HACKER Q&A
📣 JaggerJo

Starting with Lisp


I've read a lot of good stuff about LISP (in general common lisp) and would like to play around with it in some toy projects.

Does the flavour of lisp matter much? (Common List, Scheme, Racket, Clojure)

What's a good environment to start programming in LISP on a Mac? (IDE)

Any resources you'd recommend?

Thanks in advance!


  👤 implements Accepted Answer ✓
Well, you can learn Scheme from the classic Computer Science text: “The Structure and Interpretation of Computer Programs”, and use the DrRacket environment to play around with it.

https://web.mit.edu/6.001/6.037/sicp.pdf

https://racket-lang.org/

This will help you configure DrRacket to interpret the Scheme used in SICP - which allows you to play with the book examples and solve the exercises:

https://stackoverflow.com/questions/19546115/which-lang-pack...
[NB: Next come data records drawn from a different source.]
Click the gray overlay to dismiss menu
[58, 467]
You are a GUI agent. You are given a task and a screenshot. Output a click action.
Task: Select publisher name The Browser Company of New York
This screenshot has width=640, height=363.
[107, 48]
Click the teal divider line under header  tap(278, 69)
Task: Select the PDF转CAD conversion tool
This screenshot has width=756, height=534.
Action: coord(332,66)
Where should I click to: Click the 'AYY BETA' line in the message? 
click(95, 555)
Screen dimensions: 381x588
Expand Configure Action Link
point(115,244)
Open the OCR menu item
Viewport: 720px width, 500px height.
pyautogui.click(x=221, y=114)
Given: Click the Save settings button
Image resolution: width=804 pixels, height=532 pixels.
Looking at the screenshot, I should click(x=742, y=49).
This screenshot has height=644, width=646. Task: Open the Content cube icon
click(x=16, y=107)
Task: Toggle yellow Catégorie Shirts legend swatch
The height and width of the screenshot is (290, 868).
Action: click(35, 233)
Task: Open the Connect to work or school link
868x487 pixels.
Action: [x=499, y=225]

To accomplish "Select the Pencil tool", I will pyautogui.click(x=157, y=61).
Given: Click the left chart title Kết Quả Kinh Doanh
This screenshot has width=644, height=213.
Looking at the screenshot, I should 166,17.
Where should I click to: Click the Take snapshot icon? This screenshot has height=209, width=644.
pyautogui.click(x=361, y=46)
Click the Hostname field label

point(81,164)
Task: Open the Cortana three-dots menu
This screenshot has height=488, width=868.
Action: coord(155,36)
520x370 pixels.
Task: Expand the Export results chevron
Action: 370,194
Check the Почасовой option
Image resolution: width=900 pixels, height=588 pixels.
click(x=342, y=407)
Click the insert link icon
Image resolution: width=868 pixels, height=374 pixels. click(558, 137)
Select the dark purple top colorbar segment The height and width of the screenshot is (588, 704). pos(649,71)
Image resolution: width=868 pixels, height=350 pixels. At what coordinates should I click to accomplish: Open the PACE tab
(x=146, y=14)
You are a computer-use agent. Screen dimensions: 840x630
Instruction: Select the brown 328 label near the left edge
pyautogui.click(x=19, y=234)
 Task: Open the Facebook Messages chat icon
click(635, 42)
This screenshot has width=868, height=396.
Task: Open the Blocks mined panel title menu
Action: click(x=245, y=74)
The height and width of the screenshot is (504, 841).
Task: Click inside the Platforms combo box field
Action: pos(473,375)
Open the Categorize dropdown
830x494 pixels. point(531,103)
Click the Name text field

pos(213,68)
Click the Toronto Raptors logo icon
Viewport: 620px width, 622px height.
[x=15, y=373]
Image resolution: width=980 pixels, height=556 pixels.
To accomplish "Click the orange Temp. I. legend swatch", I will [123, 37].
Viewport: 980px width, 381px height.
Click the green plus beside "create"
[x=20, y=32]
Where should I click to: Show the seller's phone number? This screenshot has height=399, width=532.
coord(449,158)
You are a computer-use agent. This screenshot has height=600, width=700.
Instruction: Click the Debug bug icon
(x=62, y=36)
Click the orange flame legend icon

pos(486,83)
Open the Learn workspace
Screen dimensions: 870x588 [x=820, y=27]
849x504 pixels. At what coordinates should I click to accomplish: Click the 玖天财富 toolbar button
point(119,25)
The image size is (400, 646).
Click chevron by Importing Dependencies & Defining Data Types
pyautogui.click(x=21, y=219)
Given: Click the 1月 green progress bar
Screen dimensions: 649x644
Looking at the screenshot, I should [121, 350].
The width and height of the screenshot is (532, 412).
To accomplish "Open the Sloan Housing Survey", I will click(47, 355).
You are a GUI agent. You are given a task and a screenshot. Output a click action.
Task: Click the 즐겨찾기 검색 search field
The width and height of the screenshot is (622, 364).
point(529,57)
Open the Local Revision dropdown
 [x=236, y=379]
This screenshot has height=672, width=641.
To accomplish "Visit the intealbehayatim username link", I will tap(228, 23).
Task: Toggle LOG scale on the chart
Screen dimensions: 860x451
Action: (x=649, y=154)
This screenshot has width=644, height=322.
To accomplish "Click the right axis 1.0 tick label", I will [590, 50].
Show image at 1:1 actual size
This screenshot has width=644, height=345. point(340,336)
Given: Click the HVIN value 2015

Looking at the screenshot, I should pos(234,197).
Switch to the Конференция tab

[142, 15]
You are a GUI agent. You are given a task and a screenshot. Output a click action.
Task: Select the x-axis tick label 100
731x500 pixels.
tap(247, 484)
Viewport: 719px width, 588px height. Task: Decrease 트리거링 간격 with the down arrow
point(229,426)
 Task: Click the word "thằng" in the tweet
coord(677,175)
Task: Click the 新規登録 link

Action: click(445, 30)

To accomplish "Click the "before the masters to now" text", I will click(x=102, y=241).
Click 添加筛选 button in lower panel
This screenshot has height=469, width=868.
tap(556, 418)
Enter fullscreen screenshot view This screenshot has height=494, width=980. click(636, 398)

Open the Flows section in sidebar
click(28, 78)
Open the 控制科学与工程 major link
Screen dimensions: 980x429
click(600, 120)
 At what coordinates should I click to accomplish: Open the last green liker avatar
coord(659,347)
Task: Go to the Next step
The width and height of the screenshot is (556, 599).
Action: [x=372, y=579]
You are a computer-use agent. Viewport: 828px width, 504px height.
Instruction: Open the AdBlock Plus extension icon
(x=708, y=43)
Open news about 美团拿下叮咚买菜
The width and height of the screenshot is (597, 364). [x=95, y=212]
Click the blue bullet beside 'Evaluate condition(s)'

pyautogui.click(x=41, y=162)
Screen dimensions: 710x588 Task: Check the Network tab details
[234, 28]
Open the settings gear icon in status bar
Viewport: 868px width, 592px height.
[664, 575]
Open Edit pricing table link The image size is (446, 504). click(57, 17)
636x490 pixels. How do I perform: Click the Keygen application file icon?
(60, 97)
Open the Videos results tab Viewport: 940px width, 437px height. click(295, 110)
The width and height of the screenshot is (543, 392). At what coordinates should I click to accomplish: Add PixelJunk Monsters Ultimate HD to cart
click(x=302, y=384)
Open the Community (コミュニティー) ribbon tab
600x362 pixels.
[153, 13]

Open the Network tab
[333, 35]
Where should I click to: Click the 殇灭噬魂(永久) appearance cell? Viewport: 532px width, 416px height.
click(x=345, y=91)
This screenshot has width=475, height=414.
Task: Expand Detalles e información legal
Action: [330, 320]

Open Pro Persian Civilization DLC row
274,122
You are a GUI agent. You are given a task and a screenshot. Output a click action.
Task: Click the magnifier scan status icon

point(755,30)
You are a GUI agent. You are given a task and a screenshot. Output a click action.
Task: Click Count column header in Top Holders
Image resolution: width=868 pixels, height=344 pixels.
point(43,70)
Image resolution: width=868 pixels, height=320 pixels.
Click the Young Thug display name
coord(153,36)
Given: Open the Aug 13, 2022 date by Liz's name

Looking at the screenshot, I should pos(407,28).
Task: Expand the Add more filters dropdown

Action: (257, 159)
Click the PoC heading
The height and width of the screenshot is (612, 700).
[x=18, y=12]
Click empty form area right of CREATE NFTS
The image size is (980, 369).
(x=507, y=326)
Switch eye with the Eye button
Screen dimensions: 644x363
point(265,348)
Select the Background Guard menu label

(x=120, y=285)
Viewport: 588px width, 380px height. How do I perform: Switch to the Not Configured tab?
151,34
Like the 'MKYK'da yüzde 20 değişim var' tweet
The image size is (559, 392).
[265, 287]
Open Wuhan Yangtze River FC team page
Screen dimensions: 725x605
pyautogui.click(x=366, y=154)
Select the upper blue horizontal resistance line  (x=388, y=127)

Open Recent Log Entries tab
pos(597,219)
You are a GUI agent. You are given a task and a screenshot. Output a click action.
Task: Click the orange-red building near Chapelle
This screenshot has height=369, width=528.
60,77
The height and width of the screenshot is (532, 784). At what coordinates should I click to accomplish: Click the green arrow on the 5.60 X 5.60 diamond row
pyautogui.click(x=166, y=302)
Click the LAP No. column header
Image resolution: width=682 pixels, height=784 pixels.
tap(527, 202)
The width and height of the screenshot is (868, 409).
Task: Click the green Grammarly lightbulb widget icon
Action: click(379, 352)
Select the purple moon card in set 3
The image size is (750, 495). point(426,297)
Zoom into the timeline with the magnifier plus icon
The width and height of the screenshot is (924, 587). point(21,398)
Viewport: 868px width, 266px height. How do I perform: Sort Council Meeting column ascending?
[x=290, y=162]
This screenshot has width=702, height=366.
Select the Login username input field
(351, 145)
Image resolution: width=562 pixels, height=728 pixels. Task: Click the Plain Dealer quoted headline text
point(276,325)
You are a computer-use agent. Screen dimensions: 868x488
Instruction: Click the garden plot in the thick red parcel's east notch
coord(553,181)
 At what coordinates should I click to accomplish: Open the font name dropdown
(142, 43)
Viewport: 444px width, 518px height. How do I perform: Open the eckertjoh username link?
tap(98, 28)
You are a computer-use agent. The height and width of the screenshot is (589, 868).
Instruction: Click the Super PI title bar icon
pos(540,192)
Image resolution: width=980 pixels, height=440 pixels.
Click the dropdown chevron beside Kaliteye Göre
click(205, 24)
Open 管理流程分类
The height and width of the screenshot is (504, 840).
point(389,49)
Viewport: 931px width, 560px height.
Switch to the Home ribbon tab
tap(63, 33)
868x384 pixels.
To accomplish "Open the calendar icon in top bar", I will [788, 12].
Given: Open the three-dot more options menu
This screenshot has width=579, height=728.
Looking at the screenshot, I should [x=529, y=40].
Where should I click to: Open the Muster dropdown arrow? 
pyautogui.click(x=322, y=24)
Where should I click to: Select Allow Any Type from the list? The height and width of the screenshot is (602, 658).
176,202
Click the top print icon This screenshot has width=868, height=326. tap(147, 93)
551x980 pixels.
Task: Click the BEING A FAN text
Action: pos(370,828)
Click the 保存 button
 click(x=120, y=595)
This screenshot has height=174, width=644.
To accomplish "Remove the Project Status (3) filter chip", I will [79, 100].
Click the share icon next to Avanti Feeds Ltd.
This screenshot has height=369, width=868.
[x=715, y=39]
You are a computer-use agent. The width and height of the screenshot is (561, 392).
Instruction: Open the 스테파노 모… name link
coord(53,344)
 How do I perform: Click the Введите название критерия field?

Solutions to the exercises (if you’re struggling!):

http://community.schemewiki.org/?sicp-solutions


👤 butternoodle
My recommendation is to use Portacle as your IDE and run through Practical Common Lisp by Peter Seibel over the course of a few days. Both are available for free online and very easy to get set up with. Practical Common Lisp provides a good foundation level of knowledge, which you can continue to use as a frame of reference for the other Lisp dialects and features as they come up (e.g., Lisp-1 vs Lisp-2, hygienic vs unhygienic macros). Once you have the fundamentals of Common Lisp down, I'd say you can then follow your interest and choose an appropriate Lisp dialect for the type of project you want to create.